▶ **PROBLEM TO WORK ON**
Retype the data character for character, from its first line through the line containing "Looking at the image, I should click on (81, 12).", inclusive.

▶ **GIVEN DATA**
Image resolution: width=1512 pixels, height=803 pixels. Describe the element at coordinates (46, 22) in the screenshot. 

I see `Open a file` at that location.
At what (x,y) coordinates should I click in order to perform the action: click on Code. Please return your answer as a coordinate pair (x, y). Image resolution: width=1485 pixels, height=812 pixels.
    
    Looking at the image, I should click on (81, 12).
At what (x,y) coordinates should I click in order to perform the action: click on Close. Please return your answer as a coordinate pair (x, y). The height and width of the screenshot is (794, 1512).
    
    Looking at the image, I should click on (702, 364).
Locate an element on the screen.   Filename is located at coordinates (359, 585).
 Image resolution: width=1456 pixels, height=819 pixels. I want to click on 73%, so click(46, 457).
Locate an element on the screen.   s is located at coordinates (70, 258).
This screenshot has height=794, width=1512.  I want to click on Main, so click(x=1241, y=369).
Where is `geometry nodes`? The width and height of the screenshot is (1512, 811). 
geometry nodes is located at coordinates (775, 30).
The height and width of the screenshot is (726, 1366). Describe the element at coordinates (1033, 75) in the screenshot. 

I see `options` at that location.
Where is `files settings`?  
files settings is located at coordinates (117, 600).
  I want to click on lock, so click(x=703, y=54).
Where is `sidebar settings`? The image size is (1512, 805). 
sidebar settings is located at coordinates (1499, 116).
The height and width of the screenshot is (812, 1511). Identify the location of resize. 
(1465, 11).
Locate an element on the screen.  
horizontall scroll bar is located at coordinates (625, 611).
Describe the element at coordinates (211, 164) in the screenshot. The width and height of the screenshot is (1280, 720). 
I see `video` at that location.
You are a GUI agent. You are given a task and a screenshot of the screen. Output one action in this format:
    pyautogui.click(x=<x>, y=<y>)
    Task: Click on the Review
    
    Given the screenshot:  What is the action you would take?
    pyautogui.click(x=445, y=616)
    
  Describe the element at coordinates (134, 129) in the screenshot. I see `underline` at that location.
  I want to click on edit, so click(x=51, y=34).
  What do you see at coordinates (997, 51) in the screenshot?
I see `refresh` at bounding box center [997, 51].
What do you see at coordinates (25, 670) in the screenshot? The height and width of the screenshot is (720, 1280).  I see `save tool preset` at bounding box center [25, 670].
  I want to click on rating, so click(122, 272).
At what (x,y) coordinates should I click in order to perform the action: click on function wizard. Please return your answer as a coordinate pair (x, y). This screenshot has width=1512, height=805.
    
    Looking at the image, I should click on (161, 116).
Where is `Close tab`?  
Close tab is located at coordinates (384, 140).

▶ **ANSWER TO THE TASK**
Image resolution: width=1512 pixels, height=803 pixels. Describe the element at coordinates (46, 22) in the screenshot. 

I see `Open a file` at that location.
At what (x,y) coordinates should I click in order to perform the action: click on Code. Please return your answer as a coordinate pair (x, y). Image resolution: width=1485 pixels, height=812 pixels.
    
    Looking at the image, I should click on (81, 12).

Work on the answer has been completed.